Yesterday I went up to Manchester. It's England's second city, fact fans! I didn't go there forthat, though; I went to visit a friend. Nonetheless, let me take a moment to say that Manchester has some stupendous Victorian buildings. Of which you can see one there on the left.
Anyhoo, I went up to see my friend. And we got into a conversation, as you do, about the general state of our lives. I said to him that I'm
pretty happy, "except for being single. I didn't envision myself being single at this point in my life." And he said, "Yes, but that's remediable. You can fix that. It's not like you're missing a leg." Which struck me as extremely funny. On the train home, laughing over it made me think of something M. said to me in Paris, when I told him how sad and worried I was about losing the person with whom I've just had a definitive break. He interrupted me and said (imagine this in a French accent), "No offence, Emily, but this guy doesn't sound like so much.
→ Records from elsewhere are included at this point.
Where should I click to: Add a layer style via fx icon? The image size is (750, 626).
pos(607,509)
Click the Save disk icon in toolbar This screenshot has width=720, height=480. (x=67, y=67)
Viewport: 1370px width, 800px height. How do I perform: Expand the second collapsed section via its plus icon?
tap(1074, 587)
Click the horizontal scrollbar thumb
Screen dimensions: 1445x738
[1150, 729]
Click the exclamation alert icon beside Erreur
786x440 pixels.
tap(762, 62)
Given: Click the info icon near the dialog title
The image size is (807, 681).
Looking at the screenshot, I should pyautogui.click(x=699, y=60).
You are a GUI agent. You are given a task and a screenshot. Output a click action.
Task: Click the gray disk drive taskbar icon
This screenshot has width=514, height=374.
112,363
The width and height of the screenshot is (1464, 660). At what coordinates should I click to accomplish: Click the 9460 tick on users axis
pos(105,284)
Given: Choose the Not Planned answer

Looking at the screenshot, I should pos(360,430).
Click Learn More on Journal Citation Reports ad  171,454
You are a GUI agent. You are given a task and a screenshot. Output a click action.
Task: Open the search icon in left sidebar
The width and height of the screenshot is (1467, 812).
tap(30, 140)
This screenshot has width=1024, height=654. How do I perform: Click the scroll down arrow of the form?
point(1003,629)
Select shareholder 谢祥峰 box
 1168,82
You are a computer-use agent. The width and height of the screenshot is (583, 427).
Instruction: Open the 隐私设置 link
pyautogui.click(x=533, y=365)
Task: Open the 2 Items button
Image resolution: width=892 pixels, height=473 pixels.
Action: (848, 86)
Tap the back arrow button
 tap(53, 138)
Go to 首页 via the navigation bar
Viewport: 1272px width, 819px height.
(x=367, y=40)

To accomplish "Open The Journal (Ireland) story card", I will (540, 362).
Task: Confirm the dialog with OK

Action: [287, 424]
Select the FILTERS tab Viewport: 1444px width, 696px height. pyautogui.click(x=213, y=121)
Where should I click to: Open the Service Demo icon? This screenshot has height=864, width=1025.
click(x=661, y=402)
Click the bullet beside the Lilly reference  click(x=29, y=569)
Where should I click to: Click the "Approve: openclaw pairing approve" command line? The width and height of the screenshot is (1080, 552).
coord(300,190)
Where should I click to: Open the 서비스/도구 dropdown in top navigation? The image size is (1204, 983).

He's tense; he's tired all the time; he doesn't have a good job; he's always worried: if you asked me, did I want to meet this guy? I'd say no." This also made me laugh. And they both made me laugh for the same reason. When you're in something, or when you have friends who have watched you go through it, that something always seems so important, so heavy. Both these remarks took such a practical view, and such a correct one, that the situation suddenly looked completely different. I had my eyes opened. After all, it's not like I'm missing a leg, and what I am missing doesn't really sound so great, after all.
Incidentally, isn't it sad about Paul Newman? Now there was a through-and-through Stand-Up Guy. The world is emptier for the loss of him.